Repeat the span of the entries below that starts at the line with "clicking here (315, 238)" and ends at the line with "#oyun (50, 1733)", nothing more. Skip the pictures.
*** Opening TASK MATERIAL ***
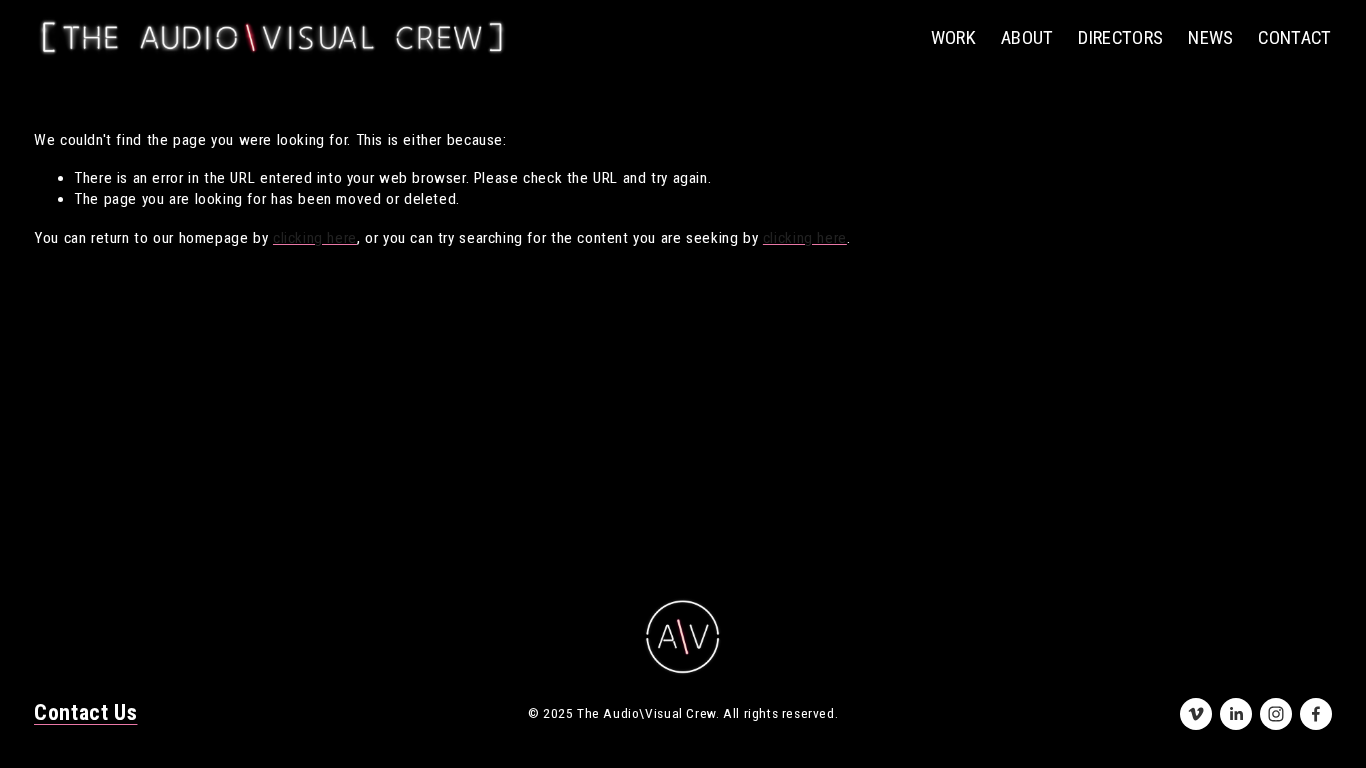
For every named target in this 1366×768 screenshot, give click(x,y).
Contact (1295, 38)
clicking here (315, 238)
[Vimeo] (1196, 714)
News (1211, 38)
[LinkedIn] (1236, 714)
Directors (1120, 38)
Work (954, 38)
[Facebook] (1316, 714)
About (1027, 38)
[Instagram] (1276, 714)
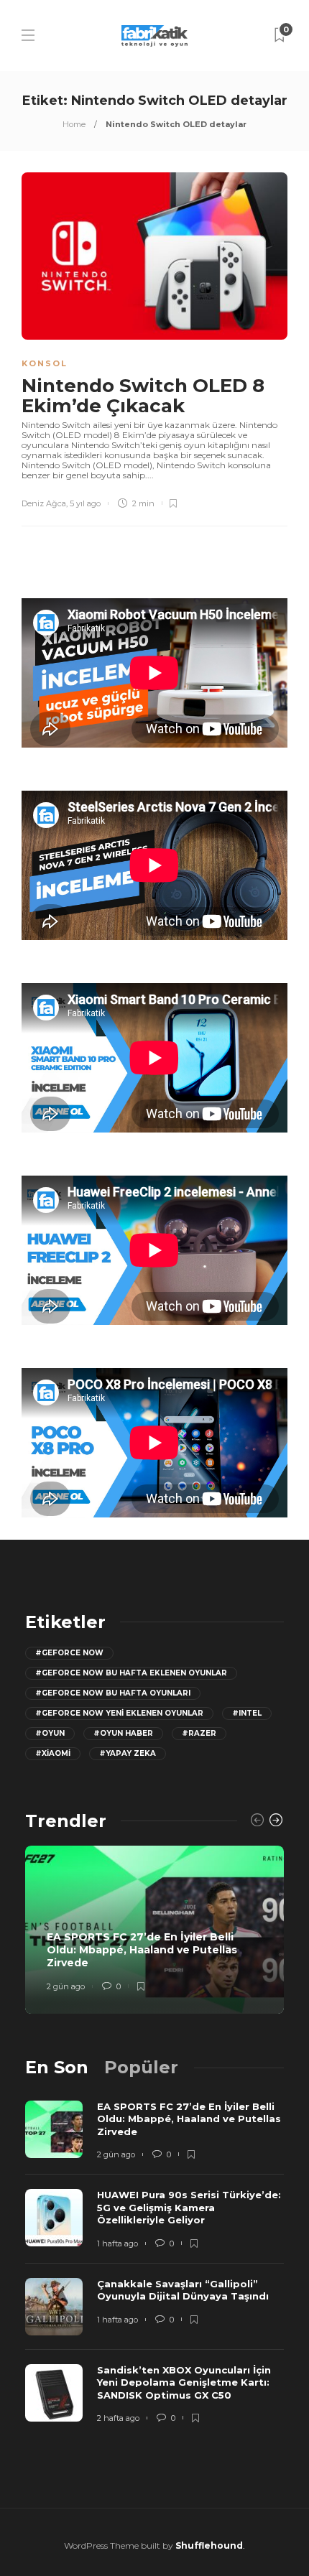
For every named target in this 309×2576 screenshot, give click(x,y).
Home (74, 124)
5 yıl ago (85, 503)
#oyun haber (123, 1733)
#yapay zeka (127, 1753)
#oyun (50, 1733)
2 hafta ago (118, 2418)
*** Closing TASK MATERIAL ***
*RESULT OF THIS TASK*.
clicking here (315, 238)
[Vimeo] (1196, 714)
News (1211, 38)
[LinkedIn] (1236, 714)
Directors (1120, 38)
Work (954, 38)
[Facebook] (1316, 714)
About (1027, 38)
[Instagram] (1276, 714)
For every named target in this 309×2576 screenshot, give click(x,y).
Home (74, 124)
5 yıl ago (85, 503)
#oyun haber (123, 1733)
#yapay zeka (127, 1753)
#oyun (50, 1733)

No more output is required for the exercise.